Court File and Parties
CITATION: R. v. Pillay, 2007 ONCA 702
DATE: 20071015
DOCKET: C41984
COURT OF APPEAL FOR ONTARIO
MOLDAVER, FELDMAN and ARMSTRONG JJ.A.
BETWEEN:
HER MAJESTY THE QUEEN Respondent
and
VIMAL PILLAY Appellant
Counsel: Vincenzo Rondinelli for the appellant Shawn Porter for the respondent
Heard and endorsed: October 11, 2007
On appeal from conviction entered by Justice Bonnie J. Wein of the Superior Court of Justice, sitting with a jury, dated June 2, 2004.
APPEAL BOOK ENDORSEMENT
[1] The appellant abandoned his fresh evidence application. The learned trial judge wrote thorough and comprehensive reasons for finding that the police were acting under exigent circumstances when they first entered the appellant’s apartment. The appellant does not challenge her findings of fact and we see no error in her analysis or conclusion.
[2] As for the second entry several hours later, we have some concerns about the right of the police to return and continue their search under the exigent circumstances doctrine.

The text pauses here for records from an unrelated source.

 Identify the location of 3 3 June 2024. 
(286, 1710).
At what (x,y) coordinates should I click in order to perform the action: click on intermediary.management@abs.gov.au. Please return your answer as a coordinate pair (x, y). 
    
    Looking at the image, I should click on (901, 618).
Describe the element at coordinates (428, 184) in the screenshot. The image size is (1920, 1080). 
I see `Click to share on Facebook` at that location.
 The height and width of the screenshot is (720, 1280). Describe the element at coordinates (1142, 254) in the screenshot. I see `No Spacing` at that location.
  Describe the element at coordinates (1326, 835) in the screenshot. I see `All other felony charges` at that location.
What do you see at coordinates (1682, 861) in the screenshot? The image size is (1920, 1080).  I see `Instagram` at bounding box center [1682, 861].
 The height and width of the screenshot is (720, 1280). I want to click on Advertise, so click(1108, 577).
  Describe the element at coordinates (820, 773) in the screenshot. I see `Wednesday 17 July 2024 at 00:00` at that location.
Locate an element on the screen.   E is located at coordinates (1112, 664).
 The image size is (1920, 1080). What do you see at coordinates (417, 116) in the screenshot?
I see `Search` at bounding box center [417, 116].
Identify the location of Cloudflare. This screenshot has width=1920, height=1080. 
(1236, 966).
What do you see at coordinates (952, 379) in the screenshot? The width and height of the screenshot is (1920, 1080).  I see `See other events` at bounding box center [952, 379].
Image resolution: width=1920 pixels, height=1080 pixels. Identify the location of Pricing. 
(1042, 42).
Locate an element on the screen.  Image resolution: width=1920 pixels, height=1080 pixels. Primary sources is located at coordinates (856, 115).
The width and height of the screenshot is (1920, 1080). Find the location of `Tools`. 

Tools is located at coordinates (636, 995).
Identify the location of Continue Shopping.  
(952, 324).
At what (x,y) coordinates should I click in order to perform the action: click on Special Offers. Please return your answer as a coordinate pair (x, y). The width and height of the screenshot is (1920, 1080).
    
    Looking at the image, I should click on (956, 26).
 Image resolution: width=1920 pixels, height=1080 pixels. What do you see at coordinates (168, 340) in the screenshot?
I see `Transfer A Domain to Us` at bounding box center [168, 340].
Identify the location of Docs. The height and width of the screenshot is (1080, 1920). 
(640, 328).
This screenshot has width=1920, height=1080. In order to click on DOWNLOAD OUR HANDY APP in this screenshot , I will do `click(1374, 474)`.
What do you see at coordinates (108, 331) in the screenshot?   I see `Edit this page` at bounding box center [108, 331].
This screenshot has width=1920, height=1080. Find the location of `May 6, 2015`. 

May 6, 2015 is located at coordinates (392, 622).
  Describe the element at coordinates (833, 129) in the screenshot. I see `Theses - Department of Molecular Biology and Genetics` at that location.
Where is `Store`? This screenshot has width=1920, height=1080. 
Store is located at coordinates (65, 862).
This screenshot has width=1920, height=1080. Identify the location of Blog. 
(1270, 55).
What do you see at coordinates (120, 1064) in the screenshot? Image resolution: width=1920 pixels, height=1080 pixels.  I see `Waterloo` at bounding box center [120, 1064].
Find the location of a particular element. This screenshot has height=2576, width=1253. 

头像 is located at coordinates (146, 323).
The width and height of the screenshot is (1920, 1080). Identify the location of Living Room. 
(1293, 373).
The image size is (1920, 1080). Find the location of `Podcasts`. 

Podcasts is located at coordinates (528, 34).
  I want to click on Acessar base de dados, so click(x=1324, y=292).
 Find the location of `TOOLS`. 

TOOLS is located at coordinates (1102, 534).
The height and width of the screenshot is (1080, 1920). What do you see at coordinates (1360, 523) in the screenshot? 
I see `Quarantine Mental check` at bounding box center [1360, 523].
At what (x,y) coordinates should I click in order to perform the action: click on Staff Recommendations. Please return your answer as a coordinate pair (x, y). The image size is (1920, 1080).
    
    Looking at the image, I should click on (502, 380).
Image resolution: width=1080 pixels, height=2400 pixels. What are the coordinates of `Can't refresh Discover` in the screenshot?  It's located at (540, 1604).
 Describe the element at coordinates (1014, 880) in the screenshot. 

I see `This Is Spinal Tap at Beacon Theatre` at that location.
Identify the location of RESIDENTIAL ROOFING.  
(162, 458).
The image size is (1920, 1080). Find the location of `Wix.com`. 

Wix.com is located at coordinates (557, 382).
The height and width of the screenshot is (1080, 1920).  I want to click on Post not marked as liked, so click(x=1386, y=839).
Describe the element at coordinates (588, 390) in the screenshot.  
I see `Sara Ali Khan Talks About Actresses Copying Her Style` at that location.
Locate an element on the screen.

However, even if the second entry was impermissible, we have no doubt that the evidence obtained thereafter was properly admissible under s. 24(2) of the Charter. The trial judge found that the police were acting in good faith throughout and as soon as they found evidence suggesting criminality, they immediately sought out and obtained a search warrant. Moreover, at the time the impugned search was being conducted, the appellant (albeit unbeknownst to the officers) consented to having his apartment searched. As a result, the impugned evidence would inevitably have been discovered. The evidence found was real evidence. It was not conscripted and we agree with the trial judge that its exclusion would have a greater negative effect on the administration of justice than its inclusion. We therefore would not give effect to the appellant’s arguments concerning admissibility.
[3] As for the alleged errors in the trial judge’s charge, we begin by noting that in our view, the charge was fair and balanced and extremely thorough. That, no doubt, explains why defence counsel raised no objections to it.
[4] The issues now raised by the appellant for the first time on appeal are in our view minor and inconsequential. We need not itemize them because individually and cumulatively, they would have had no impact on the outcome
[5] Accordingly, the appeal is dismissed.